What enforces this ordering?  handle_link_event() will only see
POWEROFF_STATE if it happens to read the state after
pciehp_power_thread() sets POWEROFF_STATE and before it
sets it back to STATIC_STATE.  Given our work item concurrency,
I think that's possible, but I don't see how it's guaranteed.
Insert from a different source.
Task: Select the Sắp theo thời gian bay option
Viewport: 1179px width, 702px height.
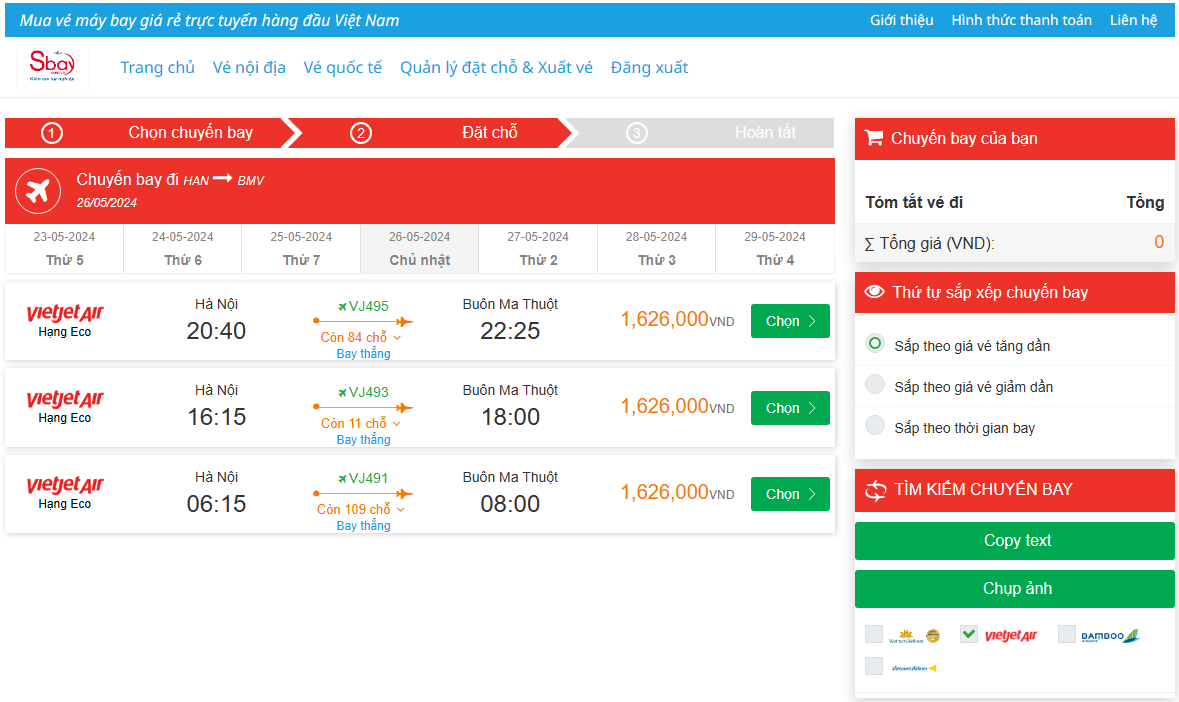Action: click(875, 426)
> >   2C  pciehp_power_thread(ENABLE_REQ)                # process 2-ER
> 
> We are also protected by mutex hotplug_lock here. So  the following
> wont get executed until step 1C has run to completion and the 
> mutex is released.
> 
> >         set p_slot->state = POWERON_STATE            # (added by patch)
> >         send PCI_EXP_SLTCTL_PWR_ON command
> >         wait for power-on to complete
> >         set p_slot->state = STATIC_STATE
> > 
> >                         <-- link up interrupt (result of PWR_ON)
> >   4A  pciehp_isr()
> >         queue INT_LINK_UP work                       # queued: 3-DR 4-LU
> 
> handle_link_event() would eventually dismiss the INT_LINK_UP since
> it knows we are in process of POWERON.
> > 
> >   3C  pciehp_power_thread(DISABLE_REQ)               # process 3-DR
> >         set p_slot->state = POWEROFF_STATE           # (added by patch)
> >         send PCI_EXP_SLTCTL_PWR_OFF command
> >         wait for power-off to complete
> >         set p_slot->state = STATIC_STATE
> > 
> >                         <-- link down interrupt (result of PWR_OFF)
> >   5A  pciehp_isr()
> >         queue INT_LINK_DOWN work                     # queued: 4-LU 5-LD
> > 
> > With this particular ordering, I think we still have the same problem:
> > 5A is the same as 3A, so I think the cycle could repeat.
> 
> I think the sequence is almost right, except the fact since we are protected
> by hotplug_lock, we don't allow another POWERON or POWEROFF to be processed
> until the previous POWER* operation is completed entirely.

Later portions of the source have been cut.